HIV P66蛋白的表达、纯化及活性检测

此研究的目的是体外表达HIV-1逆转录酶P66亚单位蛋白,并得到纯度较高且具有活性的重组蛋白。首先通过PCR方法从含HIV-1 HXB2标准株全基因的质粒中扩增出全长p66基因,插入表达载体pTWIN1,构建pTWIN-p66质粒。再将该质粒转化到表达菌BL21,在IPTG诱导下表达P66蛋白。表达产物经几丁质柱一步纯化后得到P66蛋白纯品。
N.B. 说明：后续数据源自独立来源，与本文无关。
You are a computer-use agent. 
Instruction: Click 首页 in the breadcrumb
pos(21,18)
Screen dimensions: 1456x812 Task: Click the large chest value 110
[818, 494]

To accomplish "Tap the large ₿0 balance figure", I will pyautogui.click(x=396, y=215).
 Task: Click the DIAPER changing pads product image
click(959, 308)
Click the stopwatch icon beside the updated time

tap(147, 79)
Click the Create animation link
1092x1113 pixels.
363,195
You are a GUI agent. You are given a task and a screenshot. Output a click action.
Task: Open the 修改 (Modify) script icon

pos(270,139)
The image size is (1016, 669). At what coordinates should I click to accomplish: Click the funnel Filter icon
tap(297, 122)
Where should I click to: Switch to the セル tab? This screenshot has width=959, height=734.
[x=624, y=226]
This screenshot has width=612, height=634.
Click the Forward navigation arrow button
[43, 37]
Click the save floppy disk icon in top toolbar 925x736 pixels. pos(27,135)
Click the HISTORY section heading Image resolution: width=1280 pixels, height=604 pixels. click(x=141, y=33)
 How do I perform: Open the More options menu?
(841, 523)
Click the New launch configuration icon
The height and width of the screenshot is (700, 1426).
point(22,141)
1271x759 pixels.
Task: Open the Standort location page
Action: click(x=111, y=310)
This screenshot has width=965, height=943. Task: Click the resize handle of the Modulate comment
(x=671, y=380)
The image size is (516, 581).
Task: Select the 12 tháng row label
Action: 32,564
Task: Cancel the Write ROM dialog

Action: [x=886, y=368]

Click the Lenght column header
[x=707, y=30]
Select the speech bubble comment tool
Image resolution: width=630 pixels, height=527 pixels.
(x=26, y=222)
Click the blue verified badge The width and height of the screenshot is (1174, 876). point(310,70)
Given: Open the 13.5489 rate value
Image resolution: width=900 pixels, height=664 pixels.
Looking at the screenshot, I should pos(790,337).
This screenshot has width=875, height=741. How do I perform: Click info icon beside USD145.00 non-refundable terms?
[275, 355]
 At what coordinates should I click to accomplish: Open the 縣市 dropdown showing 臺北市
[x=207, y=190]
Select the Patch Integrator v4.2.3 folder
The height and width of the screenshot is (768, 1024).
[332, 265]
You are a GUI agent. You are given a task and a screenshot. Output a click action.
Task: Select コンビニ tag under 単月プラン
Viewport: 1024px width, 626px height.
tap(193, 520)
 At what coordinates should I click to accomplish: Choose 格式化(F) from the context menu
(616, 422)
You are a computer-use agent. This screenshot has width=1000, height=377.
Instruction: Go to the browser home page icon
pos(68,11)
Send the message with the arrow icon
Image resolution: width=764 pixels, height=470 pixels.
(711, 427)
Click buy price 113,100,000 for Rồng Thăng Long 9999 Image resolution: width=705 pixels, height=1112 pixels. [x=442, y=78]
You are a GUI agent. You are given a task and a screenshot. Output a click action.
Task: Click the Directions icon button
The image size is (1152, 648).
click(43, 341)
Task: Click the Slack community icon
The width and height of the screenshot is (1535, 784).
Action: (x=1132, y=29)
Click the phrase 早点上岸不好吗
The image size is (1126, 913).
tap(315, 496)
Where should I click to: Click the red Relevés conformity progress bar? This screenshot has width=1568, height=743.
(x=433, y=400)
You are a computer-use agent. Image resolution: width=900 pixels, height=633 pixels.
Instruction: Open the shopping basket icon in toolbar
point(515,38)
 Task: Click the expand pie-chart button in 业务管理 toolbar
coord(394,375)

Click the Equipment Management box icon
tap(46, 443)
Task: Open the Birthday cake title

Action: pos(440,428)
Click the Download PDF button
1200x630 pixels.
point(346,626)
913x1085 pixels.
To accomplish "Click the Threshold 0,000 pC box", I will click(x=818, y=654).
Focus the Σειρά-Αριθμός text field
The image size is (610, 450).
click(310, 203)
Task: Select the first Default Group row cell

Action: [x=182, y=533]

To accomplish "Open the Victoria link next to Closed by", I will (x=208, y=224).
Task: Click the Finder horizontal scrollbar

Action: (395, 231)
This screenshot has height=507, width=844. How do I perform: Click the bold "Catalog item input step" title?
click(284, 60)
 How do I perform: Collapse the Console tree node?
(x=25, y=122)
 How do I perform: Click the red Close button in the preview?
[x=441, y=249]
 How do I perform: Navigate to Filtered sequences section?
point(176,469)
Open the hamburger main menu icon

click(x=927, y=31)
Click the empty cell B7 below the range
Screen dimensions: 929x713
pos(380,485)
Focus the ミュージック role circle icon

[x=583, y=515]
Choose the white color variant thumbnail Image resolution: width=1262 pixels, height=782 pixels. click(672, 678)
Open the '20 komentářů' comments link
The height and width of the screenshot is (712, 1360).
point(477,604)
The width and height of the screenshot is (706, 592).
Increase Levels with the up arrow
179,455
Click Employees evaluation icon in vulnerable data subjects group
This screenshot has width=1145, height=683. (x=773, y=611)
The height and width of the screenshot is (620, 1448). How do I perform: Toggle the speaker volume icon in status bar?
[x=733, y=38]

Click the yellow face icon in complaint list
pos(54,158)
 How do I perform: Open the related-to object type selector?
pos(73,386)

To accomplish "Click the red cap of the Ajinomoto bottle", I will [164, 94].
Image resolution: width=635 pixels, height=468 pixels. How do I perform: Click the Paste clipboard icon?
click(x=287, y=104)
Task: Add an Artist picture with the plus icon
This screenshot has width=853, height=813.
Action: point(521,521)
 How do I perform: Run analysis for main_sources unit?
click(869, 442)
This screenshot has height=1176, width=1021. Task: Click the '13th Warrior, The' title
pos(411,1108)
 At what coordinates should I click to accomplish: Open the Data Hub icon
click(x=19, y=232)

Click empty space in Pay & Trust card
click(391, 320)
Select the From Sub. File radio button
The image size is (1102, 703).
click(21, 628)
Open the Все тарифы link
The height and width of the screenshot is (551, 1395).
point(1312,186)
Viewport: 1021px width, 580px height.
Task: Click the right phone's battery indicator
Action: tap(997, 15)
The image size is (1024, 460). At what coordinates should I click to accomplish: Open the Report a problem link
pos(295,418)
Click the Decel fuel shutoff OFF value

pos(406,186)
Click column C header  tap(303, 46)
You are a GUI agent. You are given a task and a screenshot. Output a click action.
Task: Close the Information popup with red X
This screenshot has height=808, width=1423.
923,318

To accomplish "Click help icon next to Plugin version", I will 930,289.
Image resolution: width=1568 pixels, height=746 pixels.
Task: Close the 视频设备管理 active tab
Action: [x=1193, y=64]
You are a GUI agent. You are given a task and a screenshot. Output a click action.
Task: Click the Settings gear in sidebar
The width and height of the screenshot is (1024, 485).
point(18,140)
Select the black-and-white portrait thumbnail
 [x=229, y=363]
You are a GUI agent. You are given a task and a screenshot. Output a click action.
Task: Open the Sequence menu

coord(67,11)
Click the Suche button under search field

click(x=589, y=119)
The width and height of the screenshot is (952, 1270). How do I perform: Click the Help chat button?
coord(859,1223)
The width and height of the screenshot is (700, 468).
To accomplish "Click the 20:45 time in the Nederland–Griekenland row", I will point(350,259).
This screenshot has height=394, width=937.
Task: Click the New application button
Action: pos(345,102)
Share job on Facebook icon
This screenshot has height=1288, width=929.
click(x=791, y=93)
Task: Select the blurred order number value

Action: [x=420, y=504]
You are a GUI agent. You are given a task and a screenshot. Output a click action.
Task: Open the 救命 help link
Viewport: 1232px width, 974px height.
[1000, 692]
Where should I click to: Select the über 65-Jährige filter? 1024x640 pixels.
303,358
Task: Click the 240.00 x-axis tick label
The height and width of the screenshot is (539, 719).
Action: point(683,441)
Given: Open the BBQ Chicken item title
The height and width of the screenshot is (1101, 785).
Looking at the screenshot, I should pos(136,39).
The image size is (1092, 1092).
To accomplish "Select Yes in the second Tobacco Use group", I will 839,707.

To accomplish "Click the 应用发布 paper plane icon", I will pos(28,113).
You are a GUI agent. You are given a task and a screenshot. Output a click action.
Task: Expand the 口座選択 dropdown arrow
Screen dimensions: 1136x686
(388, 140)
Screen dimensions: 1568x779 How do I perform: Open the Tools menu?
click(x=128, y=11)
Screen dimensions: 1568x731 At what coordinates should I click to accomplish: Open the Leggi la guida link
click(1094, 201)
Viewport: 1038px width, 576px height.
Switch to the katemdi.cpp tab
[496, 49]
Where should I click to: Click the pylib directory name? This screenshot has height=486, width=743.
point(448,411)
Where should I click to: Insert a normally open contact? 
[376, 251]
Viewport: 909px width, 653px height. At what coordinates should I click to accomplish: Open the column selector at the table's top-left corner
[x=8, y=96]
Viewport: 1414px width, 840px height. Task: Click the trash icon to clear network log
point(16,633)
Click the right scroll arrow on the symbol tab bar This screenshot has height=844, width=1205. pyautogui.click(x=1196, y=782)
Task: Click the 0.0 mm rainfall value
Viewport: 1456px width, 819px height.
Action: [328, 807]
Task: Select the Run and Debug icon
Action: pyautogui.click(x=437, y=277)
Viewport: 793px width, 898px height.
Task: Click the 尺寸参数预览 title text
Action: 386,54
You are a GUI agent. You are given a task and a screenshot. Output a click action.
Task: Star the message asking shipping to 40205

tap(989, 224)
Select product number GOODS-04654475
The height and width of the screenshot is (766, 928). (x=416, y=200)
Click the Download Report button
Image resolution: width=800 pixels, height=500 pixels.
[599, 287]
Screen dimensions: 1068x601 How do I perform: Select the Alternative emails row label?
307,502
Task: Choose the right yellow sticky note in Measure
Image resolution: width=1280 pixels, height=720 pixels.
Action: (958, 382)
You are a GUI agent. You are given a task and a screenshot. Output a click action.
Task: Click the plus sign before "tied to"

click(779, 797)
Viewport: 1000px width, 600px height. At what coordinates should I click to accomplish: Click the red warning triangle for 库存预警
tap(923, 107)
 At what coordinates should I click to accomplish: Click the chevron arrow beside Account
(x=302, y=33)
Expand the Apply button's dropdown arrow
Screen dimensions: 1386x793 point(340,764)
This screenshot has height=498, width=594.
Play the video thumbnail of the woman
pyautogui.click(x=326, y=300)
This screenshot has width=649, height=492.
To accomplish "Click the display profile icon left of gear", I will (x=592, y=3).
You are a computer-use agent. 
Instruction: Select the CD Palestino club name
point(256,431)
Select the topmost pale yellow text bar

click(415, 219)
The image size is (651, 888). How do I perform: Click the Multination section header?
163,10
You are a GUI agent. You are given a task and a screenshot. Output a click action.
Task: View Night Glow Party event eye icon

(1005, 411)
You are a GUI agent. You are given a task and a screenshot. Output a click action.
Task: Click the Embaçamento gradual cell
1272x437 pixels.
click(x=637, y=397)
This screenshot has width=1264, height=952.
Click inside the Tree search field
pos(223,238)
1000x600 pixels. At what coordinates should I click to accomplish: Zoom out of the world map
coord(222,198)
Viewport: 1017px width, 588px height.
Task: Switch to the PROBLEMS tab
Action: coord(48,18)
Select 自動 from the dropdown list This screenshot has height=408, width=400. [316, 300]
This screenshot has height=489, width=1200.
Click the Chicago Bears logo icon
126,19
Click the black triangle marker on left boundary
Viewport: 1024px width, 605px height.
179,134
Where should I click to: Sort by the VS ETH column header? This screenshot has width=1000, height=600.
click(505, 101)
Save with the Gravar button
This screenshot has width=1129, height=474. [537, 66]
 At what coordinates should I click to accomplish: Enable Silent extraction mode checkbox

纯化的P66蛋白分别催化B95-8细胞总RNA、RT试剂盒中对照RNA进行逆转录;同时以试剂盒中的M-MLV RT为对照进行相同的逆转录,PCR后电泳比较活性。结果显示我们构建的pTWIN-p66质粒在IPTG诱导下在原核细胞中P66亚单位蛋白表达量较高,经一步纯化后蛋白凝胶扫描纯度达88%,并具有较好的逆转录活性。与M-MLV RT体外活性比较,两者活性相当。该研究为进一步开发国产HIV确证诊断试剂及抗AIDS药物的研究打下了初步基础。